Charles Killian, who volunteers with the Town of Tonawanda Republicans, wore a red-white-and-blue “Make America Great Again!” sweatshirt over a Trump T-shirt and had on a “Keep America Great” hat as he waited to cast his ballot.
He said he wanted to get in line to vote as soon as possible even though, when it comes to the presidential election, “I know where New York’s going to go.”
And in the Town of Hamburg at about 3:30 p.m. there was no line outside of Town Hall on South Park Avenue. Exiting voters said it took about 20 to 30 minutes to get through the line inside the building.
However, some people said a line had formed earlier outside.
“It was when we got here. It was to the end of the sidewalk,” said Hamburg resident Kelly Santalucia, who came to vote with her husband, Mike, and their son Josh.
Erie County Republican Elections Commissioner Ralph Mohr said the long lines were “encouraging.”
“Last year for the general election we had a little over 25,000 people that voted early. Today, we exceeded half that amount already,” Mohr said.
As for mailed votes, Erie County, according to state figures, had mailed out almost 94,000 absentee ballots as of Tuesday, and more than 51,000 had already been returned.
‘We did plan ahead’
Early voting, which will continue every day through Nov. 1, was introduced in New York only last fall.
Early voting in New York State began Saturday and runs through Sunday, Nov. 1.
Early voting locations are not the same sites where voters are used to going on Election Day. Here's where to vote in Western New York.
In other states, where voting already is going on, there have been reports of long lines and long waits in big cities and populous suburban counties.
Local election officials say they didn’t want the same thing to happen here.
“The only thing out of our control is the turnout,” said Jennifer A. Sandonato, Republican election commissioner in Niagara County. “There could be longer lines than usual because it’s a presidential (election), and we don’t have anything to base this on because it’s our first early voting with a presidential election. But we did plan ahead.”
Zellner pointed out that Erie County boasts 37 early polling sites, the most of any county outside New York City, and county residents can vote early at any of them instead of being restricted to the neighborhood site, as on Election Day.
By comparison, Erie County will open 313 polling places on Election Day on Nov. 3, 93 of them in Buffalo.
Voters who have absentee ballots but are worried the U.S. Postal Service won’t deliver them in time to be counted have the choice of bringing them to an early voting site in their county.
“If they have an absentee ballot, they can just bring it and put it in the box where the inspectors are,” Zellner said.
When early voting came to New York last year, counties were required to have one site for every 50,000 registered voters, but no more than seven. Most counties kept the program limited.
This year, Chautauqua County has three early voting sites, while Niagara and Cattaraugus counties have two each, and other counties in Western New York have one. Erie County, however, took the opposite approach and went big.

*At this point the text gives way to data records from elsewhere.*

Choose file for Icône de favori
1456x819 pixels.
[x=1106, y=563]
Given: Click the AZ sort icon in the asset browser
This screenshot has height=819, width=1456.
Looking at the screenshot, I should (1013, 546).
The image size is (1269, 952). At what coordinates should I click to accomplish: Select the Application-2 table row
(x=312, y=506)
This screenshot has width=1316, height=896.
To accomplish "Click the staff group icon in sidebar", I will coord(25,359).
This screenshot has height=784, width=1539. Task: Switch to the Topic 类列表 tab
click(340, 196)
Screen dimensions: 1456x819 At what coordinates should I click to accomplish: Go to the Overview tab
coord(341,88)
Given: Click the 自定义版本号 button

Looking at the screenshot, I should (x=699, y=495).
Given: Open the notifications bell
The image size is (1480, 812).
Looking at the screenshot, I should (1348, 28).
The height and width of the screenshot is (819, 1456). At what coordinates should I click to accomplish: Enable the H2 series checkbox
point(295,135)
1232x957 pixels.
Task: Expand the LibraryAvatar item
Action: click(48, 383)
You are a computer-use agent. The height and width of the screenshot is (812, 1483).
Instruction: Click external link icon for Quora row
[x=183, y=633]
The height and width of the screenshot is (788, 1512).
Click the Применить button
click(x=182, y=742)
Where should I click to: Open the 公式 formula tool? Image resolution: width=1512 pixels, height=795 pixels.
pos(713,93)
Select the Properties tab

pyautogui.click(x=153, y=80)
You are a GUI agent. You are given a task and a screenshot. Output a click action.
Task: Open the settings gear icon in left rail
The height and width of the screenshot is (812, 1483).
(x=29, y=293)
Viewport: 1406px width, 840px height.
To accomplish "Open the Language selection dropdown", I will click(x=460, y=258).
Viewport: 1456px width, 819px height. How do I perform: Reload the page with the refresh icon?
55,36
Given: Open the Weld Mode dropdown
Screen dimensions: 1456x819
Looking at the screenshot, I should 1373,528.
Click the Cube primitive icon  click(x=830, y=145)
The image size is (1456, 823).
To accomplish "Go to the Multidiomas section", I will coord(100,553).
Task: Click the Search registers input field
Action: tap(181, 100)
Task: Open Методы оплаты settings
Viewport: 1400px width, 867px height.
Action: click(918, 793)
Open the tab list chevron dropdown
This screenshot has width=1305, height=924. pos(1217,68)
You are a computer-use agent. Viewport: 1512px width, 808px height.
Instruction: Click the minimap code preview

Voters urged to wear masks
In 2019, the first year early voting was allowed in New York, Erie County led the state outside New York City with about 26,000 votes cast early, largely due to its decision to offer so many sites.
Although Niagara County has only two sites, in Niagara Falls and the Town of Lockport, Sandonato said there are 10 check-in desks at each one, to minimize waiting. Erie County has two check-in desks per site, Zellner said.
Voters concerned about their health shouldn’t worry, he said.
“The answer to that question is, we held an election in a much worse time in June, where we had nine days of early voting and we had Election Day and nobody got sick,” Zellner said. “As long as folks wear masks and are patient and practice social distancing, we feel that voting in person is completely safe.”
Can a person who has an absentee ballot vote in person, whether at an early voting site or on Nov. 3? The answer, Zellner said, is yes, but if they do vote both ways, only the in-person vote counts.